Юродивый бросился к противоположной стене шалаша, разрыл лежавшую там солому и, вынув глиняный кувшин и кружку, налил ее до краев пенистою влагою. По распространившемуся в шалаше аромату нетрудно было догадаться, что это было дорогое фряжское вино. Подойдя к Якову Потаповичу, юродивый приподнял левою рукою ему голову, а правою поднес к его губам кружку. Тот с жадностью прильнул к ее краям и в несколько глотков опорожнил ее. Вино окончательно подкрепило возвращенного к жизни, и он даже присел на своей постели.
— Где я?
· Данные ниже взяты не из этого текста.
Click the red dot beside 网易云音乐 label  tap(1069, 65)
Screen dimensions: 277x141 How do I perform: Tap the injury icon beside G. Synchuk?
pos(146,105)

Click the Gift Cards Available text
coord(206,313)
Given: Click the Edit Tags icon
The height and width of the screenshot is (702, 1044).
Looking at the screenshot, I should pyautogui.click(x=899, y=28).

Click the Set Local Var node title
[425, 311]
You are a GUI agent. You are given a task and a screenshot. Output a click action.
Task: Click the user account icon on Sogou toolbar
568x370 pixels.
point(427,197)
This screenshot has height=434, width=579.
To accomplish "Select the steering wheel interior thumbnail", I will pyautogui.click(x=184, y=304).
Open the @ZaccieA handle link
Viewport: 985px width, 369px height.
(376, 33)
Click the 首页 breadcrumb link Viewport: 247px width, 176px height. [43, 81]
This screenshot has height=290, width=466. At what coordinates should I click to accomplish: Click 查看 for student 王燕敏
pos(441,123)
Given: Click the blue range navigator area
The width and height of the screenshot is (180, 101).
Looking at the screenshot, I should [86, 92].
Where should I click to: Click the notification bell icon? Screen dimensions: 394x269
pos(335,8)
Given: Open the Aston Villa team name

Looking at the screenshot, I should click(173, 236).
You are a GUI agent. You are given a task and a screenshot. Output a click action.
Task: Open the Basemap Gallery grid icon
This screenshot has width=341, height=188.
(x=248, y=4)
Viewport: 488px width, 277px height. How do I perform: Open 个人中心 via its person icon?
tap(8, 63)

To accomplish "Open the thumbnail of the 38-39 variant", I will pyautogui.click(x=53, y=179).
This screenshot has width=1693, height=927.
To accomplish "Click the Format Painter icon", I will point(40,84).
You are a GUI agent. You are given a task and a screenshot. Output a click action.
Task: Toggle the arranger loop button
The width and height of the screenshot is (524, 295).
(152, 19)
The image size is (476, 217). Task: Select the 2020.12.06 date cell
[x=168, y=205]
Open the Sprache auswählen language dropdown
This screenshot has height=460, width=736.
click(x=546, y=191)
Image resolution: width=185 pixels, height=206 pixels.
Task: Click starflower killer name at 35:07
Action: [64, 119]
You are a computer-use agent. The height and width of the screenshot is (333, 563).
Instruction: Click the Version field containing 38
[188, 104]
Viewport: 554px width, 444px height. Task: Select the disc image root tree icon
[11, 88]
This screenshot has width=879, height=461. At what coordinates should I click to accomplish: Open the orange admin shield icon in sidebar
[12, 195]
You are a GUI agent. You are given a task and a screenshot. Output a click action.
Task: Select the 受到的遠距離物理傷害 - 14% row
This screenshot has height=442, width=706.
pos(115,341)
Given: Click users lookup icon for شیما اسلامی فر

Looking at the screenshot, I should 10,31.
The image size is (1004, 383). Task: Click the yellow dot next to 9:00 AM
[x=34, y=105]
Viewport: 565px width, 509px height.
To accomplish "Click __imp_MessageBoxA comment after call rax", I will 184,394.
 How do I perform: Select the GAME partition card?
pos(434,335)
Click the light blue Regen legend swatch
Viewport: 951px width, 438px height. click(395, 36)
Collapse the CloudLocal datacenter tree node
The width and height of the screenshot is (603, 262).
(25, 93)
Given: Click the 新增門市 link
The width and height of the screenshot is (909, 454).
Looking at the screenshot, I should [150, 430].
Что со мной? — все еще, впрочем, слабым голосом проговорил он.
— Ты жив, спасен и находишься около друга, хотя и не догадываешься, что этот друг — твой недавний злейший враг, — ответил юродивый.
Яков Потапович пристально вглядывался в говорившего, его голос снова, как и третьего дня на берегу Москвы-реки, показался ему знакомым.
— Знай же, вот кто я!..
Юродивый сорвал с своей головы шапку с наушниками и сбросил рясу.
— Григорий… Ты? — мог только произнести Яков Потапович и даже вскочил на ноги, но тотчас же снова опустился на свое убогое ложе.
Он был еще слаб. Перед ним стоял бывший доезжачий князя Василия Прозоровского, затем опричник и верный слуга Малюты и, наконец, обманутый любовник покойной Татьяны — Григорий Семенов.
— Не дивись, Яков Потапович, что видишь во мне, твоем бывшем вороге, своего спасителя, не дивись, говорю, а выслушай. Дорого обошелся мне, окаянному, грех мой великий, что пошел я против моего благодетеля, князя Василия Прозоровского, что связался я с цыганскою нечистью и душу свою загубил вконец ни за грош, ни за денежку, ни за медную пуговку. Не замолить мне этого греха ни в этой жизни, ни в будущей. Да и маяться мне на этом свете недолго осталось, чай! Спасу княжну и аминь… Нет мне суда людского, сам предстану на суд к Всевышнему…
Григорий Семенов в мельчайших подробностях рассказал Якову Потаповичу обнаруженную им измену Татьяны Веденеевой и смерть ее от его руки, возникшее в его уме решение, затаив свою злобу против Малюты, остаться у него на службе с единственною целью вызнать его намерения относительно княжны Евпраксии и помешать привести в исполнение грязные замыслы этого дьявольского отродья, что он, по мере сил, пока и исполнял.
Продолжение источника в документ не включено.